Cervical spine protection (trauma patients) with in-line immobilization.
Avoid tight ETT ties as this will hamper venous drainage

Breathing
IPPV with hyperventilation to arterial PaCO2 4 - 4.5 kPa.
Maintain SpO2 > 96% and PaO2 > 12 kPa
Avoid coughing with sufficient sedation and muscle relaxation

Circulation
Hypotension is the biggest cause of secondary brain injury and should be treated aggressively.

Maintain CPP > 70 mmHg (MAP > 90), with fluid initially and commence vasopressors if necessary.

Invasive arterial blood pressure and central venous pressure monitoring.

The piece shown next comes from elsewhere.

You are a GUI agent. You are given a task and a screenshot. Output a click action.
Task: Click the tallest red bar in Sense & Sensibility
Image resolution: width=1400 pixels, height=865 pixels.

Urinary catheter to monitor urine output and especially if mannitol is used.

Drugs
Adequate sedation, propofol infusion
Muscle relaxation
Mannitol 0.25 – 0.5 g/kg
Hypertonic saline (NaCl 3%) 1 – 2 ml/kg
Thiopentone may be considered in severe cases
Paracetamol for raised temperature

Exposure
Maintain normothermia and especially avoid hyperthermia as this will increase the CMRO2. Mild hypothermia may be protective, but extreme levels will exacerbate a coagulopathy and bleeding. A 30o head-up position will improve venous drainage.

Fluids
Maintenance fluids should be given judiciously, so as not to exacerbate cerebral oedema. Isotonic saline is preferred to glucose containing solutions, aiming to keep the serum sodium above 135 mmol/l.

Glucose
Maintain normoglycaemia with insulin if necessary.

Haematology
Ensure that haemoglobin is adequate to optimize the oxygen content of blood. Correct any coagulopathy in event of intracranial bleeding.

Investigations
Urgent CT scan for neurosurgical review. Routine blood tests including, FBC, clotting studies, U&Es, arterial blood gas and cross-match blood for theatre.